-- Start of EXCERPTED DATA --
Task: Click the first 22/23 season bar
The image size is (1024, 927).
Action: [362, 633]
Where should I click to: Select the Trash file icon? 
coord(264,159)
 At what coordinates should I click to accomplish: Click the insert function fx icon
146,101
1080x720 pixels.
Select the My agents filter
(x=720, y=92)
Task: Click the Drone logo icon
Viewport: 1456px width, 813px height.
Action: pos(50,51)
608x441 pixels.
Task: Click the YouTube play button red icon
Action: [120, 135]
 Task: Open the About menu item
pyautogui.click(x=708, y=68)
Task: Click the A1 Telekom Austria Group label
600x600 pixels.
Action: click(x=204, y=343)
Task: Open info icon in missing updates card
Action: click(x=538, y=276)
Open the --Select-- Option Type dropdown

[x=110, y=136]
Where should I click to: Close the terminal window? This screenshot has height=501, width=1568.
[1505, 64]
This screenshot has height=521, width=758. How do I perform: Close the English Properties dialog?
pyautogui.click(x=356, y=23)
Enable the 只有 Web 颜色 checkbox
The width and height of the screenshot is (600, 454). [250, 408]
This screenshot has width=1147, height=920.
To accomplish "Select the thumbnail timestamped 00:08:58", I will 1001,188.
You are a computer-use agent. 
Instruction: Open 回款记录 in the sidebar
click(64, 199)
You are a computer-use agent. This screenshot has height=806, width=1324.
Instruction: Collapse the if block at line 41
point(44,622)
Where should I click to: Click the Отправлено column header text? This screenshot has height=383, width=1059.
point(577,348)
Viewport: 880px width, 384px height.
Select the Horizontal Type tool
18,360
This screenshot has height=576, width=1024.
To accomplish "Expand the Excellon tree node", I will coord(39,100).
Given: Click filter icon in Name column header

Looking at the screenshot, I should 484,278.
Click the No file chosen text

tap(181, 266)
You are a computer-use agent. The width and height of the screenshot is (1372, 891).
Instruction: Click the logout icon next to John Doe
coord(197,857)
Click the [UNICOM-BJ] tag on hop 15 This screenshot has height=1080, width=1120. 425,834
-- End of EXCERPTED DATA --
TASK GOAL: Format every line of the data above as a Markdown table with the columns Row and Line. Skip blank lines.

WRITTEN RESPONSE:
| Row | Line |
|---|---|
| 1 | Task: Click the first 22/23 season bar |
| 2 | The image size is (1024, 927). |
| 3 | Action: [362, 633] |
| 4 | Where should I click to: Select the Trash file icon?  |
| 5 | coord(264,159) |
| 6 |  At what coordinates should I click to accomplish: Click the insert function fx icon |
| 7 | 146,101 |
| 8 | 1080x720 pixels. |
| 9 | Select the My agents filter |
| 10 | (x=720, y=92) |
| 11 | Task: Click the Drone logo icon |
| 12 | Viewport: 1456px width, 813px height. |
| 13 | Action: pos(50,51) |
| 14 | 608x441 pixels. |
| 15 | Task: Click the YouTube play button red icon |
| 16 | Action: [120, 135] |
| 17 |  Task: Open the About menu item |
| 18 | pyautogui.click(x=708, y=68) |
| 19 | Task: Click the A1 Telekom Austria Group label |
| 20 | 600x600 pixels. |
| 21 | Action: click(x=204, y=343) |
| 22 | Task: Open info icon in missing updates card |
| 23 | Action: click(x=538, y=276) |
| 24 | Open the --Select-- Option Type dropdown |
| 25 | [x=110, y=136] |
| 26 | Where should I click to: Close the terminal window? This screenshot has height=501, width=1568. |
| 27 | [1505, 64] |
| 28 | This screenshot has height=521, width=758. How do I perform: Close the English Properties dialog? |
| 29 | pyautogui.click(x=356, y=23) |
| 30 | Enable the 只有 Web 颜色 checkbox |
| 31 | The width and height of the screenshot is (600, 454). [250, 408] |
| 32 | This screenshot has width=1147, height=920. |
| 33 | To accomplish "Select the thumbnail timestamped 00:08:58", I will 1001,188. |
| 34 | You are a computer-use agent.  |
| 35 | Instruction: Open 回款记录 in the sidebar |
| 36 | click(64, 199) |
| 37 | You are a computer-use agent. This screenshot has height=806, width=1324. |
| 38 | Instruction: Collapse the if block at line 41 |
| 39 | point(44,622) |
| 40 | Where should I click to: Click the Отправлено column header text? This screenshot has height=383, width=1059. |
| 41 | point(577,348) |
| 42 | Viewport: 880px width, 384px height. |
| 43 | Select the Horizontal Type tool |
| 44 | 18,360 |
| 45 | This screenshot has height=576, width=1024. |
| 46 | To accomplish "Expand the Excellon tree node", I will coord(39,100). |
| 47 | Given: Click filter icon in Name column header |
| 48 | Looking at the screenshot, I should 484,278. |
| 49 | Click the No file chosen text |
| 50 | tap(181, 266) |
| 51 | You are a computer-use agent. The width and height of the screenshot is (1372, 891). |
| 52 | Instruction: Click the logout icon next to John Doe |
| 53 | coord(197,857) |
| 54 | Click the [UNICOM-BJ] tag on hop 15 This screenshot has height=1080, width=1120. 425,834 |